HOUSTON, Jan. 13 -- Crude prices fell for the fifth consecutive session on the New York futures market, down 8% on Jan. 12 in the face of surplus supplies and fears of a sharp drop in demand this year.
It was "a commodity meltdown day," with West Texas Intermediate in "a Cushing[, Okla.] freefall," said Olivier Jakob at Petromatrix, Zug, Switzerland. However, he said, "Apart from the prompt contract, energy commodities were holding relatively better than their counterparts in other commodity sectors."
Oil inventories at the Cushing delivery hub are at the highest level since early 2004, while crude futures prices remain in contango, with each subsequent monthly contract exceeding the previous contract, climbing to $58/bbl for January 2010.
"The extreme WTI prompt contango is providing the US refineries that are lucky enough to be WTI-related with the best prompt processing margins since the end of the third quarter," said Jakob. "The collapse of WTI is not followed to the same extent by [North Sea] Brent [crude], and this is making for a further extreme widening of the Brent premium to WTI. Since the US still needs to import gasoline from Europe, the US gasoline crack has to increase to compensate for the losing value of US crude vs. European crude."
Meanwhile, Abdalla Salem El-Badri, secretary general of the Organization of Petroleum Exporting Countries, said Jan. 13 it is still too early to assess how that group's production cutbacks will affect crude markets. He claimed "almost 100% compliance" by OPEC members with the first two cuts of 500,000 b/d in September and 1.5 million b/d in October. "I hope that, come Feb. 15, compliance with the 2.2 million b/d cut (approved by OPEC members in December) will also be seen to have been at a high percentage," said El-Badri. If excess crude supplies are still undercutting oil prices at that point, OPEC "will not hesitate to take further measures to balance the market," he said.
"Very low prices will affect investments in both the upstream and downstream," said El-Badri. "This will have two main consequences. First, it will delay future investments in the sector, and second, it may also lead to the cancellation of further future investments. Either way, this will automatically affect oil supply to the market. In addition, it will also have an effect on gas supply."
The February contract for benchmark US sweet, light crudes dropped $3.24 to $37.59/bbl Jan. 12 on the New York Mercantile Exchange. The March contract lost $2.42 to $43.65/bbl. On the US spot market, WTI at Cushing was down $3.24 to $37.59/bbl.

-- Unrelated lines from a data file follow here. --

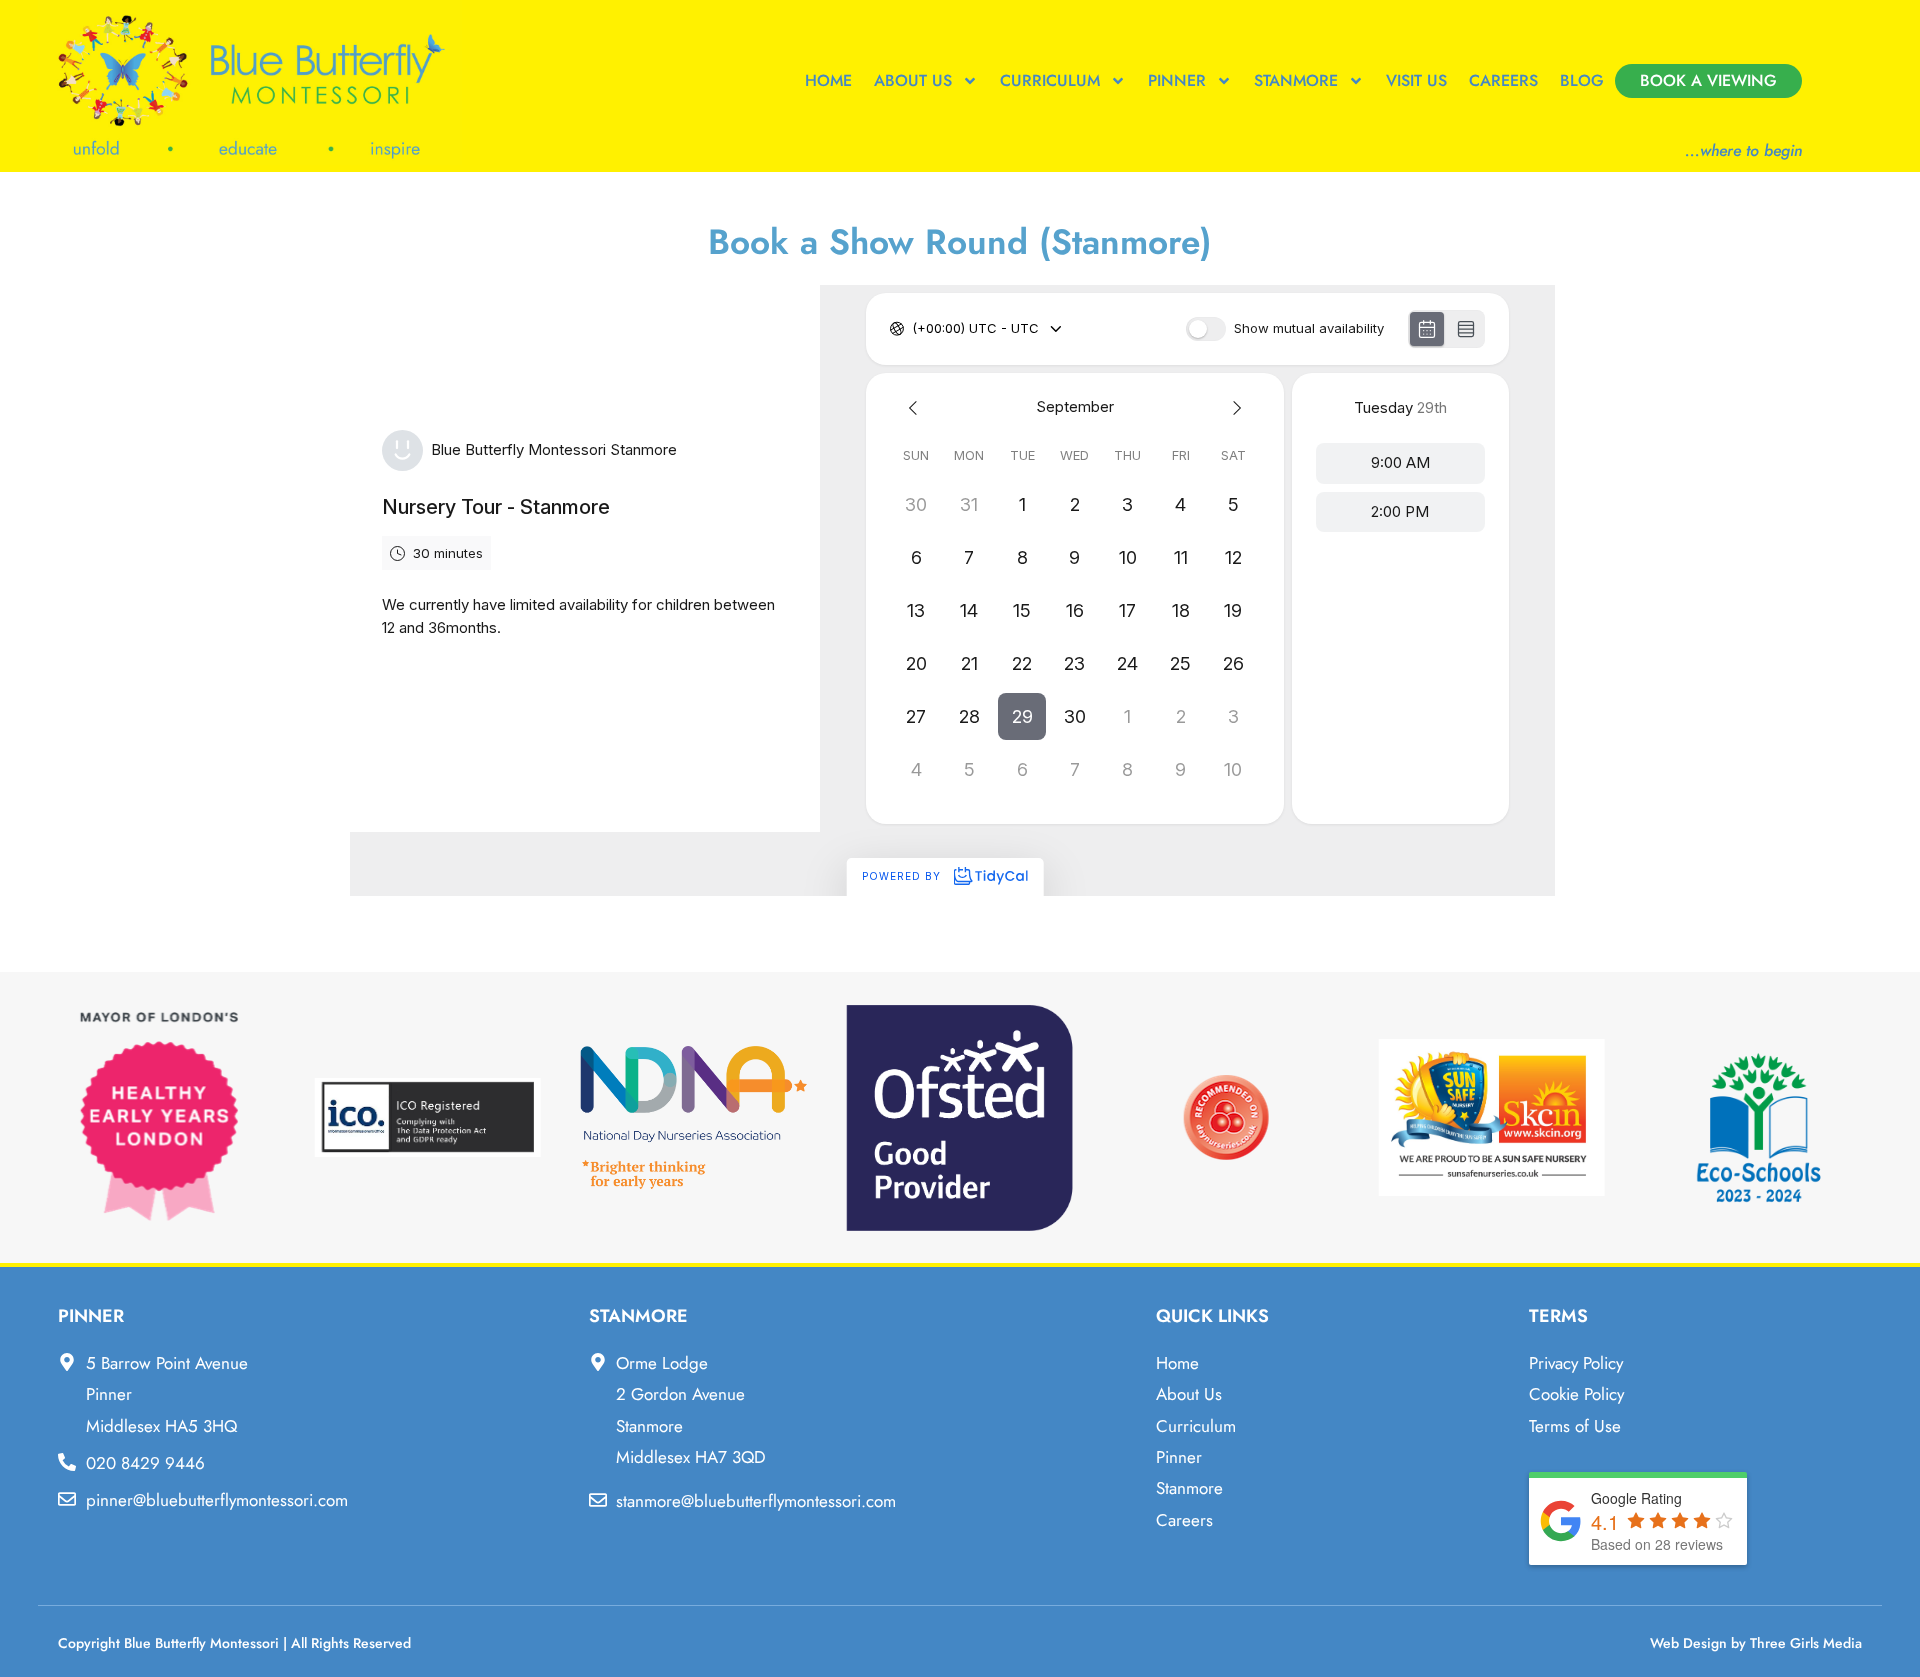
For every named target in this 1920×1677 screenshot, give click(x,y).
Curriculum (1050, 80)
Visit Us (1416, 80)
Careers (1503, 80)
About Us (913, 80)
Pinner (1177, 80)
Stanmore (1296, 80)
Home (828, 80)
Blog (1582, 80)
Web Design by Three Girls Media (1756, 1643)
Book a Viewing (1708, 80)
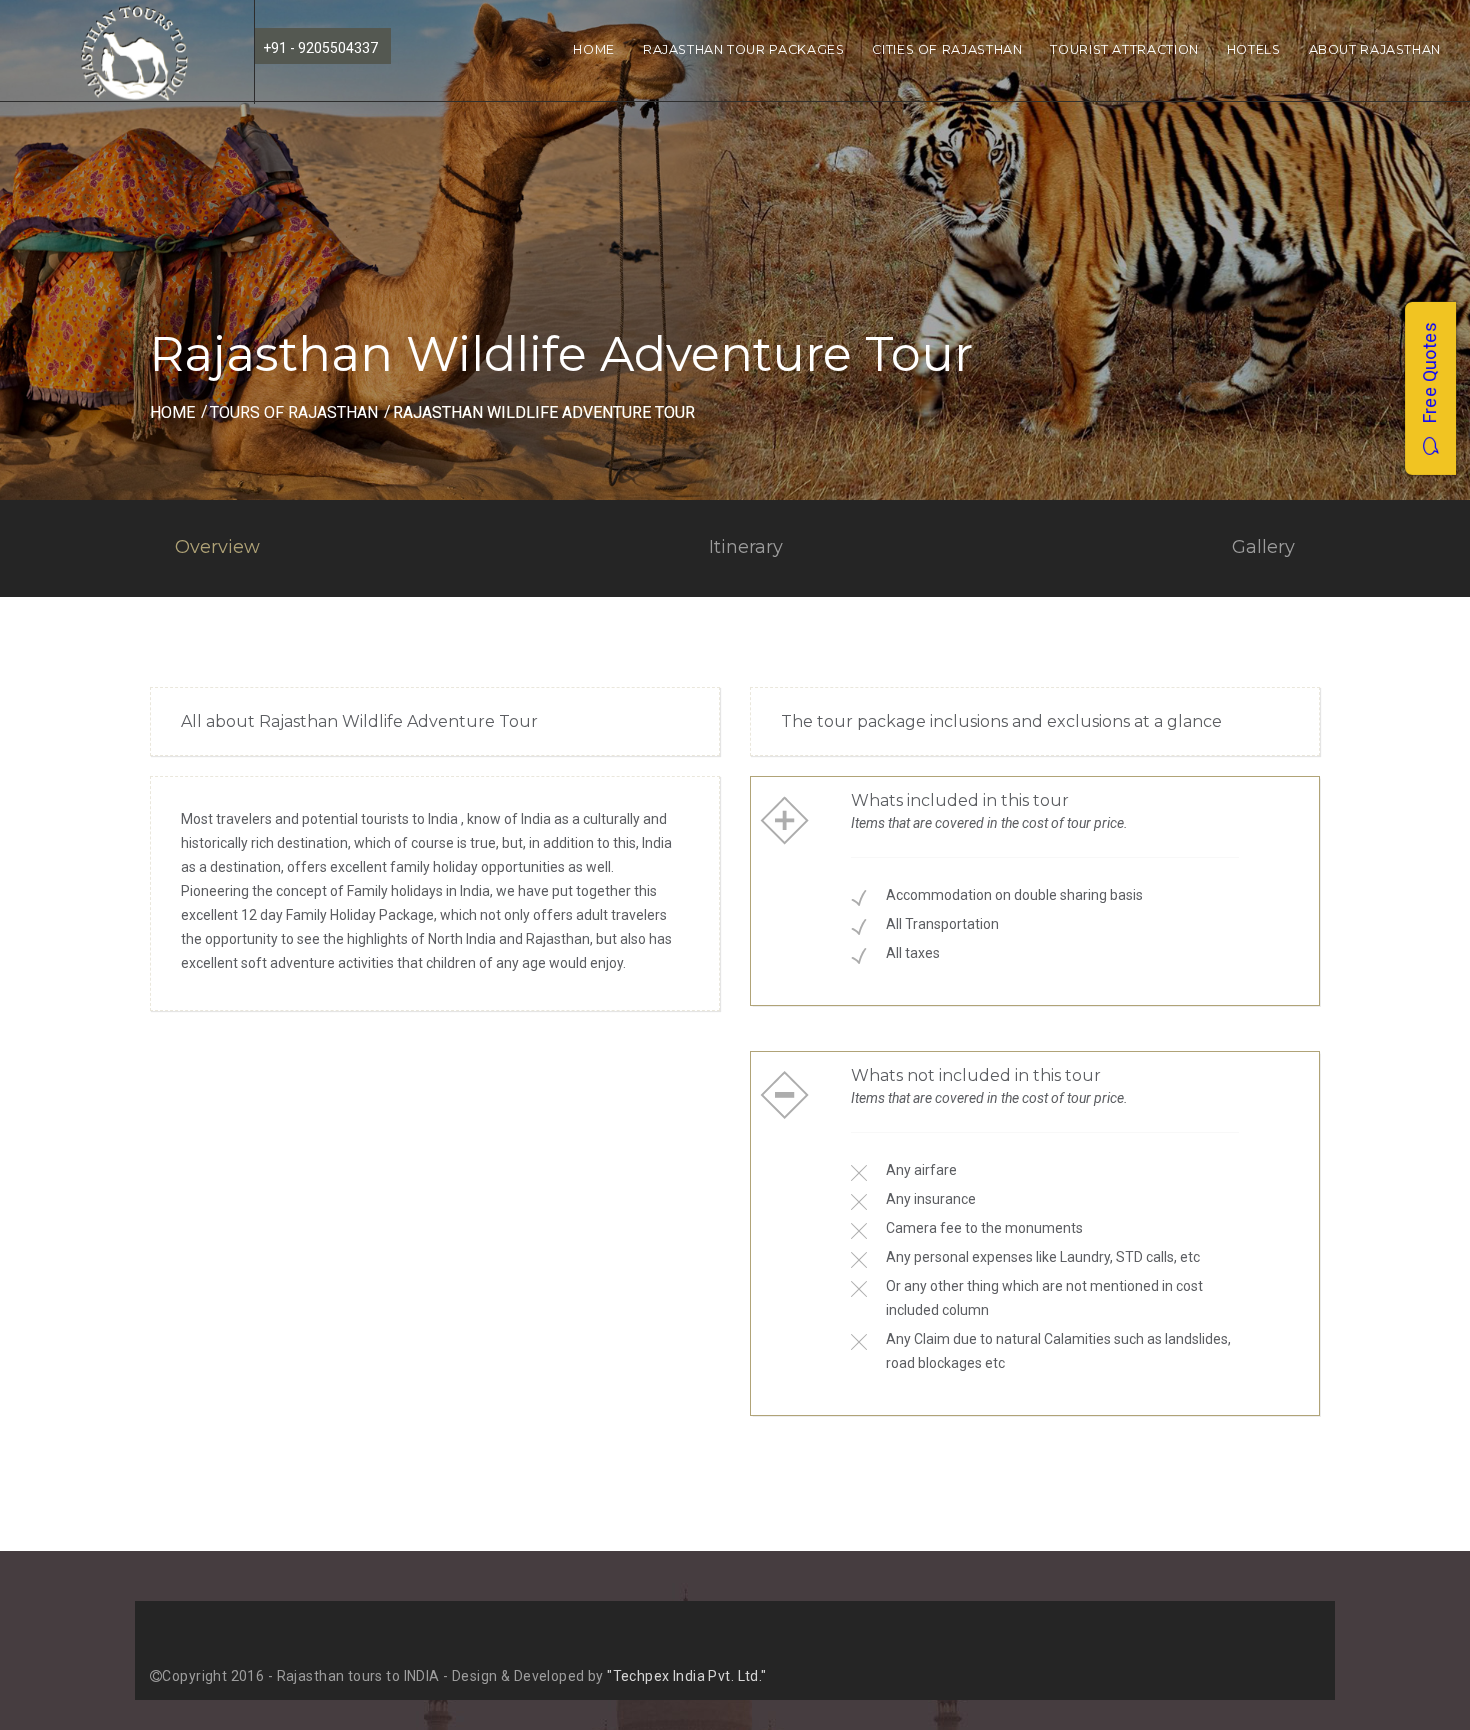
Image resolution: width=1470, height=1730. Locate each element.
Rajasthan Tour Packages (744, 49)
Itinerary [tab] (746, 547)
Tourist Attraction (1124, 49)
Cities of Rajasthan (947, 49)
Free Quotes (1429, 379)
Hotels (1254, 49)
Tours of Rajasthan (294, 412)
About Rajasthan (1375, 49)
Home (594, 49)
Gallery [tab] (1263, 547)
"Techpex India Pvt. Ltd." (687, 1676)
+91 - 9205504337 (320, 48)
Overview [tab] (217, 547)
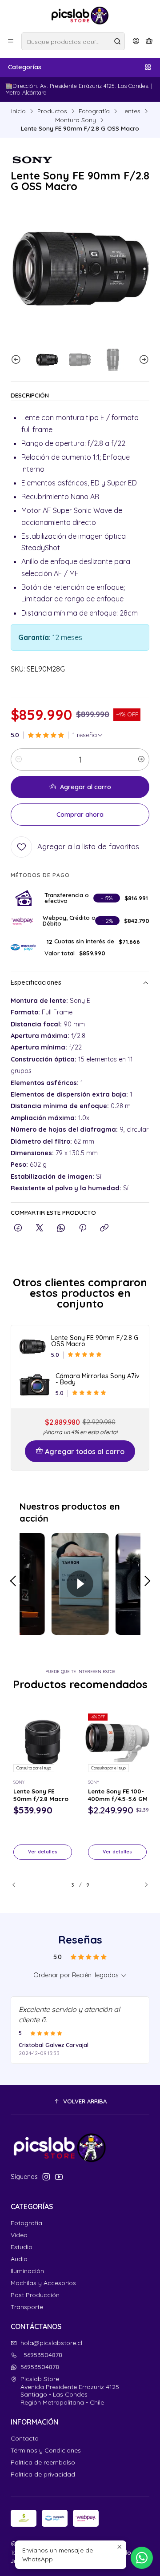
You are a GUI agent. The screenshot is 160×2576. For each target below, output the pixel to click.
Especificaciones (36, 982)
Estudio (21, 2247)
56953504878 (39, 2367)
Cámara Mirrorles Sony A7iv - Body (98, 1379)
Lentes (130, 111)
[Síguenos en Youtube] (59, 2176)
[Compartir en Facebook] (18, 1228)
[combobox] (73, 41)
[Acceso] (136, 41)
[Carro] (149, 41)
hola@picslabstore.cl (51, 2343)
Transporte (27, 2307)
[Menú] (10, 41)
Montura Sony (75, 120)
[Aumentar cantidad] (141, 759)
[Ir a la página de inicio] (80, 15)
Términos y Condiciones (46, 2450)
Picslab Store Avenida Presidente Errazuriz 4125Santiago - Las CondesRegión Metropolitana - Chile (69, 2390)
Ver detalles (42, 1852)
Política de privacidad (43, 2474)
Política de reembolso (43, 2462)
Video (19, 2235)
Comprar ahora (80, 815)
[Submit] (117, 41)
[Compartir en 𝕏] (39, 1228)
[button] (80, 2101)
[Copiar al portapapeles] (104, 1228)
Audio (19, 2259)
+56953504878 (41, 2355)
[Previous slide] (17, 360)
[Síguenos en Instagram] (46, 2176)
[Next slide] (142, 360)
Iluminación (27, 2271)
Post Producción (35, 2295)
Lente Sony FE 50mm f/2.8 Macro (40, 1795)
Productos (52, 111)
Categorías (24, 67)
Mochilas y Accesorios (43, 2283)
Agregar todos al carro (84, 1451)
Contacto (25, 2438)
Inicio (18, 111)
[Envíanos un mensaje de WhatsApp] (142, 2558)
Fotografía (94, 111)
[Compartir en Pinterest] (82, 1228)
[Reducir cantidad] (18, 759)
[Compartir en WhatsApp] (61, 1228)
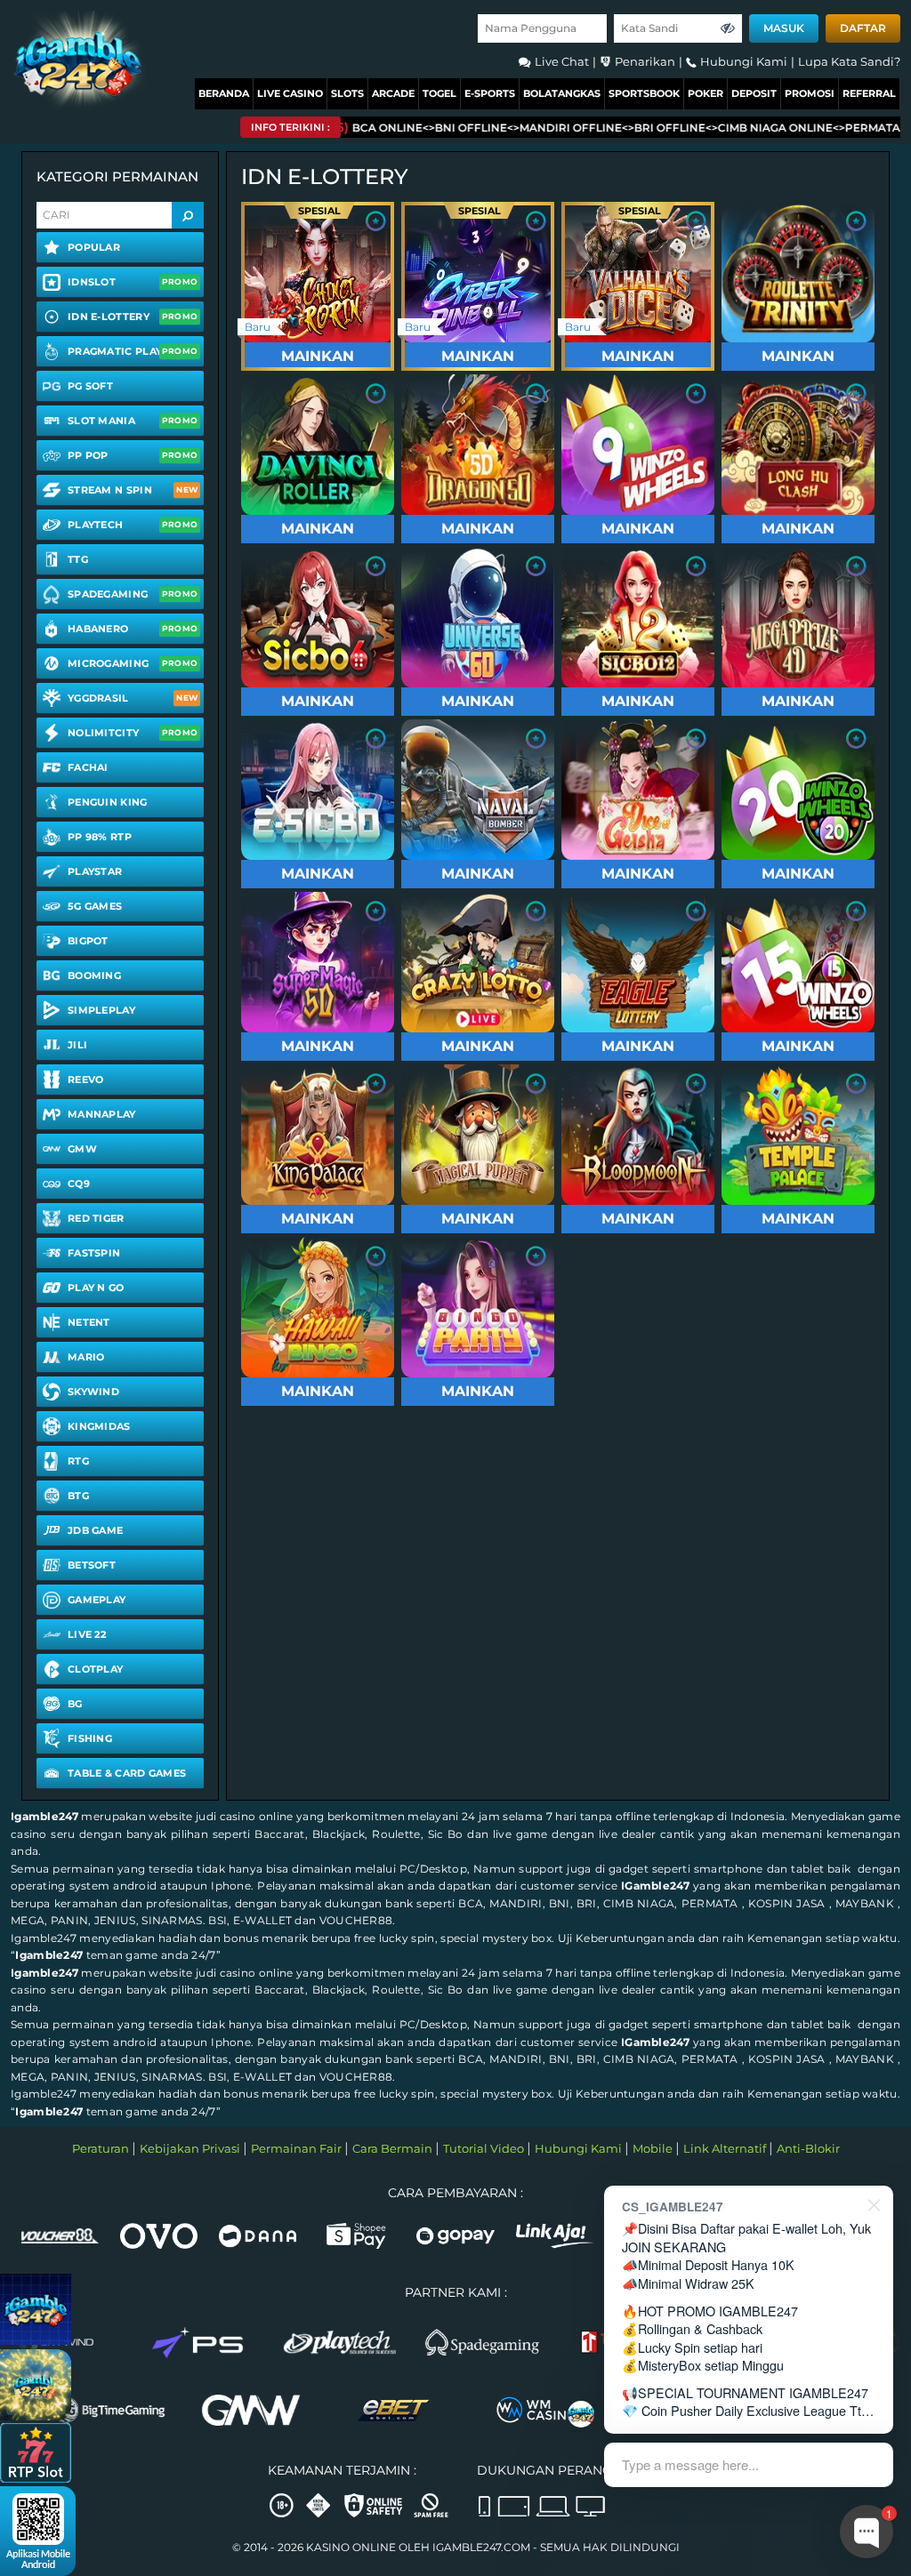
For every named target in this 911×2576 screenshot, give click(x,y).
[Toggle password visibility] (728, 28)
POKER (705, 93)
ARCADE (393, 93)
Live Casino (290, 93)
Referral (869, 93)
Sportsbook (644, 93)
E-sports (489, 93)
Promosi (809, 93)
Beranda (223, 93)
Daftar (863, 28)
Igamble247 (44, 1816)
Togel (439, 93)
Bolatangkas (562, 93)
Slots (347, 93)
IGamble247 (655, 1885)
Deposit (754, 93)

Heating oil for February delivery decreased 1.53¢ to $1.47/gal on NYMEX. The February contract for reformulated blend stock for oxygenate blending (RBOB) declined 2.71¢ to $1.08/gal.
Natural gas for the same month gained 2.6¢ to $5.54/MMbtu on NYMEX. On the US spot market, gas at Henry Hub, La., increased 1.5¢ to $5.60/MMbtu.
In London, the February IPE contract for North Sea Brent crude lost $1.51 to $42.91/bbl. Gas oil for January was unchanged at $454.75/tonne.
The average price for OPEC's basket of 12 reference crudes dropped $1.67 to $40.24/bbl Jan. 12.